--- Begin Records for this task ---

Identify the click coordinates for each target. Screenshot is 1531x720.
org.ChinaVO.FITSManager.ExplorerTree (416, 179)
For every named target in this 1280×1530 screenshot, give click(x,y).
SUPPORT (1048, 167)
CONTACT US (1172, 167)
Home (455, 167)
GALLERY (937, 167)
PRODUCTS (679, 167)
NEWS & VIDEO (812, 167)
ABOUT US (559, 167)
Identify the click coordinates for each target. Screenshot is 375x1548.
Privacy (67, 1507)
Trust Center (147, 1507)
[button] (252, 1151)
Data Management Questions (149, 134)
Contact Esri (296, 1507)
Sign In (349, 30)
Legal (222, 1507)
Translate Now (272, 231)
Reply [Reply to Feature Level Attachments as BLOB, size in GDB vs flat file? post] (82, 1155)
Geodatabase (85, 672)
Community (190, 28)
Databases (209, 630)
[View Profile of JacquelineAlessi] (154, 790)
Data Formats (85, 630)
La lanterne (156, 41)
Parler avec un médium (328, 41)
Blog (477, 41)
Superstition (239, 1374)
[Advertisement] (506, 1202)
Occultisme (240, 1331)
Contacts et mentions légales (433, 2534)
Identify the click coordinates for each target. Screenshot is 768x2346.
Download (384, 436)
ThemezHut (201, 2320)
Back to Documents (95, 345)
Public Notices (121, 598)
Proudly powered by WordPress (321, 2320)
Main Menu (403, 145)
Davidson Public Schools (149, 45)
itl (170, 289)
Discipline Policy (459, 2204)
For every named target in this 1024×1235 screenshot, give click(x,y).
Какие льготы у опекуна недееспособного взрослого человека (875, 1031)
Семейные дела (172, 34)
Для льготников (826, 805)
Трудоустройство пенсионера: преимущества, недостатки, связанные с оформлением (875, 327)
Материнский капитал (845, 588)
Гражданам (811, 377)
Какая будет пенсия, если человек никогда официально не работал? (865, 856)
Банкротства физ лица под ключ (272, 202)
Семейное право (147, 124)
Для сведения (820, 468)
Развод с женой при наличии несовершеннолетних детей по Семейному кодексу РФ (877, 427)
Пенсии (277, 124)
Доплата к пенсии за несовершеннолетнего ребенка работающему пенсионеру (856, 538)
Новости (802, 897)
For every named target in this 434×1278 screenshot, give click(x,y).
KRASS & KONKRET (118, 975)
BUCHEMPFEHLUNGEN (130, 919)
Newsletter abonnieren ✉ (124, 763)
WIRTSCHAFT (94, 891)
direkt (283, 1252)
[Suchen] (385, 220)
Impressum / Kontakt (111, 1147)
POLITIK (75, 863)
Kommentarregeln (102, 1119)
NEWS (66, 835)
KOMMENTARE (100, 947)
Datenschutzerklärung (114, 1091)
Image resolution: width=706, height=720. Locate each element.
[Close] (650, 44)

--- End Records for this task ---

Stated goal:
Reproduce every row above word for word, in the same order, without changing anything.

Task output:
Identify the click coordinates for each target. Screenshot is 1531x720.
org.ChinaVO.FITSManager.ExplorerTree (416, 179)
For every named target in this 1280×1530 screenshot, give click(x,y).
SUPPORT (1048, 167)
CONTACT US (1172, 167)
Home (455, 167)
GALLERY (937, 167)
PRODUCTS (679, 167)
NEWS & VIDEO (812, 167)
ABOUT US (559, 167)
Identify the click coordinates for each target. Screenshot is 375x1548.
Privacy (67, 1507)
Trust Center (147, 1507)
[button] (252, 1151)
Data Management Questions (149, 134)
Contact Esri (296, 1507)
Sign In (349, 30)
Legal (222, 1507)
Translate Now (272, 231)
Reply [Reply to Feature Level Attachments as BLOB, size in GDB vs flat file? post] (82, 1155)
Geodatabase (85, 672)
Community (190, 28)
Databases (209, 630)
[View Profile of JacquelineAlessi] (154, 790)
Data Formats (85, 630)
La lanterne (156, 41)
Parler avec un médium (328, 41)
Blog (477, 41)
Superstition (239, 1374)
[Advertisement] (506, 1202)
Occultisme (240, 1331)
Contacts et mentions légales (433, 2534)
Identify the click coordinates for each target. Screenshot is 768x2346.
Download (384, 436)
ThemezHut (201, 2320)
Back to Documents (95, 345)
Public Notices (121, 598)
Proudly powered by WordPress (321, 2320)
Main Menu (403, 145)
Davidson Public Schools (149, 45)
itl (170, 289)
Discipline Policy (459, 2204)
For every named target in this 1024×1235 screenshot, give click(x,y).
Какие льготы у опекуна недееспособного взрослого человека (875, 1031)
Семейные дела (172, 34)
Для льготников (826, 805)
Трудоустройство пенсионера: преимущества, недостатки, связанные с оформлением (875, 327)
Материнский капитал (845, 588)
Гражданам (811, 377)
Какая будет пенсия, если человек никогда официально не работал? (865, 856)
Банкротства физ лица под ключ (272, 202)
Семейное право (147, 124)
Для сведения (820, 468)
Развод с женой при наличии несовершеннолетних детей по Семейному кодексу РФ (877, 427)
Пенсии (277, 124)
Доплата к пенсии за несовершеннолетнего ребенка работающему пенсионеру (856, 538)
Новости (802, 897)
For every named target in this 434×1278 screenshot, give click(x,y).
KRASS & KONKRET (118, 975)
BUCHEMPFEHLUNGEN (130, 919)
Newsletter abonnieren ✉ (124, 763)
WIRTSCHAFT (94, 891)
direkt (283, 1252)
[Suchen] (385, 220)
Impressum / Kontakt (111, 1147)
POLITIK (75, 863)
Kommentarregeln (102, 1119)
NEWS (66, 835)
KOMMENTARE (100, 947)
Datenschutzerklärung (114, 1091)
Image resolution: width=706, height=720. Locate each element.
[Close] (650, 44)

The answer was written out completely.